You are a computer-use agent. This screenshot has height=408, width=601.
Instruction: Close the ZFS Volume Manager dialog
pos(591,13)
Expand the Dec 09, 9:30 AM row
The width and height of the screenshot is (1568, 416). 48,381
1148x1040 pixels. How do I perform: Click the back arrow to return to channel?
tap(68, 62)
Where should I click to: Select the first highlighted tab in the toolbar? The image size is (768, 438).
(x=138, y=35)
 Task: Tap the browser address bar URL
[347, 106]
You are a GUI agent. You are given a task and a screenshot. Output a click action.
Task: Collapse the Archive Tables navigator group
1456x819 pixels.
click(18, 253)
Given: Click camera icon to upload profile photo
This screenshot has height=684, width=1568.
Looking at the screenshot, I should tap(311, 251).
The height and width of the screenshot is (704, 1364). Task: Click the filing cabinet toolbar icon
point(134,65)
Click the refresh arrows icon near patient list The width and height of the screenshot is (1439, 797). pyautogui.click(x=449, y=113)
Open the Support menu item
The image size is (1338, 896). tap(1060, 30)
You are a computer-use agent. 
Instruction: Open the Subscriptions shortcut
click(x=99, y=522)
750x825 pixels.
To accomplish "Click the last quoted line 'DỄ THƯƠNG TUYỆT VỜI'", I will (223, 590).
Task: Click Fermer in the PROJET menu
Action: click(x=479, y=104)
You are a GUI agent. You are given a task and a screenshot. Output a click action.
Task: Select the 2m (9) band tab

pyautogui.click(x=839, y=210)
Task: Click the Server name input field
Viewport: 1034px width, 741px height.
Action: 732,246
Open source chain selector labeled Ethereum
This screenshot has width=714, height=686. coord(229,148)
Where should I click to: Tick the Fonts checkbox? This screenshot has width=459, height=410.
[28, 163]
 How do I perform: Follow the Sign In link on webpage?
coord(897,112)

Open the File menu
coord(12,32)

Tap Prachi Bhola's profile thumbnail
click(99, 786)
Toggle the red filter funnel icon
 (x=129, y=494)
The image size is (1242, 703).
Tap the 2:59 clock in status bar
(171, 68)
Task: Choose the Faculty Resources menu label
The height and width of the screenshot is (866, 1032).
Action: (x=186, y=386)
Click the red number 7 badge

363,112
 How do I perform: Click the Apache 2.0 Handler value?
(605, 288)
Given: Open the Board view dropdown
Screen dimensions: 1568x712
──────────────────────────────
Written exercise. Copy all the rows above, swapping "Subscriptions" for "Library" and keeping everything else the same.

Answer to the task.
You are a computer-use agent. This screenshot has height=408, width=601.
Instruction: Close the ZFS Volume Manager dialog
pos(591,13)
Expand the Dec 09, 9:30 AM row
The width and height of the screenshot is (1568, 416). 48,381
1148x1040 pixels. How do I perform: Click the back arrow to return to channel?
tap(68, 62)
Where should I click to: Select the first highlighted tab in the toolbar? The image size is (768, 438).
(x=138, y=35)
 Task: Tap the browser address bar URL
[347, 106]
You are a GUI agent. You are given a task and a screenshot. Output a click action.
Task: Collapse the Archive Tables navigator group
1456x819 pixels.
click(18, 253)
Given: Click camera icon to upload profile photo
This screenshot has height=684, width=1568.
Looking at the screenshot, I should tap(311, 251).
The height and width of the screenshot is (704, 1364). Task: Click the filing cabinet toolbar icon
point(134,65)
Click the refresh arrows icon near patient list The width and height of the screenshot is (1439, 797). pyautogui.click(x=449, y=113)
Open the Support menu item
The image size is (1338, 896). tap(1060, 30)
You are a computer-use agent. 
Instruction: Open the Library shortcut
click(x=99, y=522)
750x825 pixels.
To accomplish "Click the last quoted line 'DỄ THƯƠNG TUYỆT VỜI'", I will (223, 590).
Task: Click Fermer in the PROJET menu
Action: click(x=479, y=104)
You are a GUI agent. You are given a task and a screenshot. Output a click action.
Task: Select the 2m (9) band tab

pyautogui.click(x=839, y=210)
Task: Click the Server name input field
Viewport: 1034px width, 741px height.
Action: 732,246
Open source chain selector labeled Ethereum
This screenshot has width=714, height=686. coord(229,148)
Where should I click to: Tick the Fonts checkbox? This screenshot has width=459, height=410.
[28, 163]
 How do I perform: Follow the Sign In link on webpage?
coord(897,112)

Open the File menu
coord(12,32)

Tap Prachi Bhola's profile thumbnail
click(99, 786)
Toggle the red filter funnel icon
 (x=129, y=494)
The image size is (1242, 703).
Tap the 2:59 clock in status bar
(171, 68)
Task: Choose the Faculty Resources menu label
The height and width of the screenshot is (866, 1032).
Action: (x=186, y=386)
Click the red number 7 badge

363,112
 How do I perform: Click the Apache 2.0 Handler value?
(605, 288)
Given: Open the Board view dropdown
Screen dimensions: 1568x712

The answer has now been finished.